A "life coach" who travels to Iran in the manner she did - the West is officially a parody of itself.
This is shockingly naive and shoddy; Morris is conflating two very different forms of terrorism: 1) violent, expansionist jihadism on the one hand; and 2) Palestinian terrorism in the context of the Palestinian Israeli conflict. We should deplore both, but we should also understand them.
The former - as represented by recent terrorist attacks in Europe, and groups like ISIS - is ideologically and theologically driven, and is supported by a small but dangerous fringe of Muslims. For example, polling from the Wilson Center in 2014 found that between 1 to 5 percent of Arabs (depending on the country) were pro-ISIS. https://www.wilsoncenter.org/article/survey-finds-little-support-for-isis-arab-countries
The second type of terrorism enjoys mainstream support in the Arab and Islamic worlds. And its motivation is different; it is much more akin to terrorism/mass killing committed by the Viet Minh against the French or Mau Mau against pro-British African and British civilians. As with the Vietnamese and Kenyan violence I mention, this was carried out with a basically anti-colonial, anti-occupation motive. (Israelis can dispute the characterisation of Israel as a colonial imposition, but that is how the Arabs see it, and what motivates them).

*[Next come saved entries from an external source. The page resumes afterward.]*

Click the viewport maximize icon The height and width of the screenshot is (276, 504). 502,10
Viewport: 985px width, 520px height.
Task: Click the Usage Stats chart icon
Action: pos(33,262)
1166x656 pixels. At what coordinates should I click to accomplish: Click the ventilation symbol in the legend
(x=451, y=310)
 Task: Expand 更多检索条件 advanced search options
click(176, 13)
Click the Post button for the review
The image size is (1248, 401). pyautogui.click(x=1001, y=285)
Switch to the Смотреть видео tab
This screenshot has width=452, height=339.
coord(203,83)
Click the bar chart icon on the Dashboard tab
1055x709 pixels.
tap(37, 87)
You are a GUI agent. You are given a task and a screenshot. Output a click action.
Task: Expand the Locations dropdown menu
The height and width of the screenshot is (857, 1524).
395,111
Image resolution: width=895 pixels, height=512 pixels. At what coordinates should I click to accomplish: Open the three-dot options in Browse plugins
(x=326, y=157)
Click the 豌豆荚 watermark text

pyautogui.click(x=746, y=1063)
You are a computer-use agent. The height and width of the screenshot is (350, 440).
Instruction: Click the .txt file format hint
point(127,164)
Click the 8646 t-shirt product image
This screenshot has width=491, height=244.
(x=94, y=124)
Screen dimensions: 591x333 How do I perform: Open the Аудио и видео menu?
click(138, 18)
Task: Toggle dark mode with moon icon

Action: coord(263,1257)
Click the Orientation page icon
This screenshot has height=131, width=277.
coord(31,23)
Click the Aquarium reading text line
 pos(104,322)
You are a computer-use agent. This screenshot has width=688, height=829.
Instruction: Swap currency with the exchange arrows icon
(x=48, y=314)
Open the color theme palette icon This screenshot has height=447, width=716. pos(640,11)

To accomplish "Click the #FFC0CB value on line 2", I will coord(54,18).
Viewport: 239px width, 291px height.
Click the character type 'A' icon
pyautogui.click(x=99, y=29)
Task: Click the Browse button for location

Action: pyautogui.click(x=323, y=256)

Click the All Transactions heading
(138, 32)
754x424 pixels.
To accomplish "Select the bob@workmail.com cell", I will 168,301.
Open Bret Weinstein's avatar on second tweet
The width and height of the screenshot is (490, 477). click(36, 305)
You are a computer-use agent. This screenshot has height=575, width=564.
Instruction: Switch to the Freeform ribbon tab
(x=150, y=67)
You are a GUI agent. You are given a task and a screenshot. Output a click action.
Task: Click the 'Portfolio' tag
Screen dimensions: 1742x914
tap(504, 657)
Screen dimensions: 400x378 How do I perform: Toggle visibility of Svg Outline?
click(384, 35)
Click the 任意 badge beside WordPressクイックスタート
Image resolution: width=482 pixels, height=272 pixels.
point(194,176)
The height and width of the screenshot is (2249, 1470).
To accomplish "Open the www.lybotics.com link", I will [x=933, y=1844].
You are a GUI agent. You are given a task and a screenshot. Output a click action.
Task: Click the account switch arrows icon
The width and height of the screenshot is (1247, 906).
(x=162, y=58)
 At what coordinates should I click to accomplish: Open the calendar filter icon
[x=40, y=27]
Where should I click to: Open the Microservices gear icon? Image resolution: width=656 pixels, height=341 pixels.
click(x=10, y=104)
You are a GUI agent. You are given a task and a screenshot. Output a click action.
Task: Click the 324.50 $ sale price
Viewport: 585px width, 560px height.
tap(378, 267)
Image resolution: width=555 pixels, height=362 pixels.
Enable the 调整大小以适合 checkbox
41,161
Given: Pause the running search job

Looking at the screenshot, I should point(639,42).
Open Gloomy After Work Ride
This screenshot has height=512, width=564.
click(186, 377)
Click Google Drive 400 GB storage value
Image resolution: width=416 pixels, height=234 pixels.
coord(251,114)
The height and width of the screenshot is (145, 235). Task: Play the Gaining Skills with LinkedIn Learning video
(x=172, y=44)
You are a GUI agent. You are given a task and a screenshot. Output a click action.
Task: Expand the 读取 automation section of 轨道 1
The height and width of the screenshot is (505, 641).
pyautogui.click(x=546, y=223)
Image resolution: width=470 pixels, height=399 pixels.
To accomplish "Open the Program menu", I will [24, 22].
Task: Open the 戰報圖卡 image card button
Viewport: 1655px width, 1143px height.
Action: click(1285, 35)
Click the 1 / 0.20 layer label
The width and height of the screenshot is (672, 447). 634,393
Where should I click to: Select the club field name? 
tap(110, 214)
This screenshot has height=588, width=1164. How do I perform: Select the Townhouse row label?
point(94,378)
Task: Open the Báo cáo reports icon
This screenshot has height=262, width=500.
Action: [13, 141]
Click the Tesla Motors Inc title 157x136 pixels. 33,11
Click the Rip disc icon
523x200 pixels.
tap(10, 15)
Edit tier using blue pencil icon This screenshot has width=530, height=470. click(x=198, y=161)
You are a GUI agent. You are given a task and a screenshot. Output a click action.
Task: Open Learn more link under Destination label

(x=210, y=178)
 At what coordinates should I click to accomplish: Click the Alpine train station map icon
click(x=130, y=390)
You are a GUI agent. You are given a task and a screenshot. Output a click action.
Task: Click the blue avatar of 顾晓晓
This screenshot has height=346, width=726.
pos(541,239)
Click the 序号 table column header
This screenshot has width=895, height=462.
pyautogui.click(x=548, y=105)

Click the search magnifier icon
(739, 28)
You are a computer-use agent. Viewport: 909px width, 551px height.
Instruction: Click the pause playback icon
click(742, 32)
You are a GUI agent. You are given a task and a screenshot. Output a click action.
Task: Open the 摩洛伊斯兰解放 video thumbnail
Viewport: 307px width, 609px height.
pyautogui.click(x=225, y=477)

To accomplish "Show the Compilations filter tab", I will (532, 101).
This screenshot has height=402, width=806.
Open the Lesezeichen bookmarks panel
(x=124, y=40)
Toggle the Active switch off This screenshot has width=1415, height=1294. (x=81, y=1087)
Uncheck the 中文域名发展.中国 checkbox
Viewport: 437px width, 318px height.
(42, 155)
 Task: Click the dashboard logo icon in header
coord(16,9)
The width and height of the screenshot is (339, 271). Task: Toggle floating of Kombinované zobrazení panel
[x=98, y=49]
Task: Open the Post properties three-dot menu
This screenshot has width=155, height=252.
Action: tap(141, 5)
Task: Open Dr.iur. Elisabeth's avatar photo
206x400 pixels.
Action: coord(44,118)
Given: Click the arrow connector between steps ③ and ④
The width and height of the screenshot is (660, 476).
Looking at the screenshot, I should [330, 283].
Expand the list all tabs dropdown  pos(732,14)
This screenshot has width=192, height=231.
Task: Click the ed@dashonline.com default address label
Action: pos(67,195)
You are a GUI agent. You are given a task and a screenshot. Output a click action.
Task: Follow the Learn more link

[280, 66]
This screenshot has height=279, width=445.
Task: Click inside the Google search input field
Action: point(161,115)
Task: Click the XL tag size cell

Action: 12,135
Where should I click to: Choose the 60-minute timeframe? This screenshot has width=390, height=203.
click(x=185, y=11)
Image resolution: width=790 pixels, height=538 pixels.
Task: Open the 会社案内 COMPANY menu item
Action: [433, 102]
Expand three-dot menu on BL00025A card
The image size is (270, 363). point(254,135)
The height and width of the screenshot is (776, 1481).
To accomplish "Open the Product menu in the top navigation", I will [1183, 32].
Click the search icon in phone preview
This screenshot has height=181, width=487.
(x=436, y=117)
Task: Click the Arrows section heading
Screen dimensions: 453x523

Certainly in contemporary times this terrorism and violence is shaped and intensified by Hamas' Islamist ideology, but that is not the core motivation, any more than the Viet Minh's Communist ideology was its more motivation. The core motivation is the same that animated secular Palestinian terrorists such as George Habash and Nayef Hawatmeh a generation ago.
That the core motivation of anti-Israeli terrorism is not ISIS-style expansionist jihadism can be shown by the fact that the overwhelming majority of Muslims in the Arab world, including not only extremist Muslims but loads of secular and Christian Arabs, support it. For example polling indicates a majority of Lebanese Christians supported the 7 October massacre: https://www.timesofisrael.com/80-of-people-in-lebanon-support-hamass-oct-7-massacres-in-israel-poll-finds/.
You also see secular Western Leftists, of the sort who would have supported the Mau Mau, Viet Minh (and later Viet Cong) in the 1950s and 1960s, supporting Hamas terrorism. This is deeply regrettable, but the motivation is obviously not a sympathy for expansionist jihadism.
Final note. The fact that the jihadist threat is proportionally small in its base of support doesn't mean it isn't a problem. It is a grave problem. It kills, over and over again, including in Europe. However, these are still different phenomena, and Morris is sloppy and tendentious to conflate them.